Last night I was adding a new wifi device to my home network. One of the security features I make use of is MAC address filtering (and yes, I know a motivated attacker can spoof a MAC address easily enough, but there are many easier targets in my neighbourhood). My primary router is a Linksys WRT54GL running DD-WRT. If you have one of the Linksys WRT54G* routers, my experience is the stock firmware is terrible – you should either run DD-WRT or Tomato and if you insist on staying stock, at least get the latest version from Linksys.
I’ve been playing with Google Chrome a little bit. The various “run it under Linux” solutions simply don’t work well enough to bother with. So until Google gets a Linux version going – I’ve been playing with it under Windows. There are some things I like about Chrome: the ability to tear off a tab and get a new window; the omnibar; and their process per tab is pretty nifty. On the downside is plug-in stability (Adobe Reader really sucked in the 1st release, better in the update), general stability (I’ve crashed it a few times) and compatibility (some websites don’t recognize it). I’m not ready to make it my primary browser, but I do use it regularly.
In order to edit the MAC filter list, I need to navigate some of the DD-WRT administration pages to make some changes. I was surprised to get an error message from Chrome when trying to save my changes, it turns out I was hitting a bug that was only very recently fixed. So, no worries – I just switched to Firefox and redid the change. However, to my dismay – it seems that the partial commit from Chrome caused my router to completely clear my nvram (in all honesty I can’t prove this, but the sequence of events makes sense).

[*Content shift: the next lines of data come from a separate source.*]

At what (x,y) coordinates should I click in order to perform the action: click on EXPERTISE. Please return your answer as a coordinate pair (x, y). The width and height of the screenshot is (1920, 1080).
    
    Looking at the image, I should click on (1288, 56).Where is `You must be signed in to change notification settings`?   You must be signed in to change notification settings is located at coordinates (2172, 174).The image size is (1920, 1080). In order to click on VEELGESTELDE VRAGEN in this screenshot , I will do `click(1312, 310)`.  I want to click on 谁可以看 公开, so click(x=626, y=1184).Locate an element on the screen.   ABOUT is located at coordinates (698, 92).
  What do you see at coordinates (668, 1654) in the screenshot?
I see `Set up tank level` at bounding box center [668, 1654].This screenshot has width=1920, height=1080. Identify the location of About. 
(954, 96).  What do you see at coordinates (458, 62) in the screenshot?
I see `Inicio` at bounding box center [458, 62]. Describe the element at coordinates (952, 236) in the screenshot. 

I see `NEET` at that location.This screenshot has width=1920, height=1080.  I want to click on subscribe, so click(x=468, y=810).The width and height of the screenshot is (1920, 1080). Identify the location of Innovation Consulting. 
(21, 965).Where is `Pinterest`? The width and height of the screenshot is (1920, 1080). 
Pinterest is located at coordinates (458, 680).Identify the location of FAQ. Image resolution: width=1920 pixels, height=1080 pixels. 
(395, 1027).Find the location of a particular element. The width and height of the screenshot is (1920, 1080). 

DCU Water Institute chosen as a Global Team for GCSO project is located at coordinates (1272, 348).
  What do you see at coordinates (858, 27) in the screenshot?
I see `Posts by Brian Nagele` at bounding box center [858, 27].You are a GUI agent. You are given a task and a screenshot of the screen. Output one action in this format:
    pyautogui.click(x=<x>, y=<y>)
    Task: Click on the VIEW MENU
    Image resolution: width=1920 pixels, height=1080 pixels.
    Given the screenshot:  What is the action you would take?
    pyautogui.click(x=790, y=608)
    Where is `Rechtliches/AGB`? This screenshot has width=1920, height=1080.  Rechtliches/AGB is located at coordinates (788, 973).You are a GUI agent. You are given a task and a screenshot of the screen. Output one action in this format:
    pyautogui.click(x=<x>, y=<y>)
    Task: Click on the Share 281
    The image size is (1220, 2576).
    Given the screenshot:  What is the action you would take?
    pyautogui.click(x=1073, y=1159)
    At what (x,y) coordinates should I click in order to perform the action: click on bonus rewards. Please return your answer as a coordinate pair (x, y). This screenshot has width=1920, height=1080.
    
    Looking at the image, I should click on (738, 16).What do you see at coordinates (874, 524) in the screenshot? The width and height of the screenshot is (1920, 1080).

DD-WRT has been very stable for me for quite some time. I was running v23 SP2 and had looked at the newer v24 version since it had some neat bandwidth monitoring features, but had decided to stall as migrating my configuration would be a bunch of work (and risk if I got it wrong). Lucky for me I had gotten a dump of the nvram by logging into the router via telnet and issuing a “nvram show” command, having this dump gave me a reference to help move my config over.
Faced with the complete loss of my configuration, I figured it was as good a time as any to upgrade to the latest version (v24 SP1). The upgrade went smoothly, and the new firmware looks really slick. In a way I’m sort of glad that I finally got around to doing it.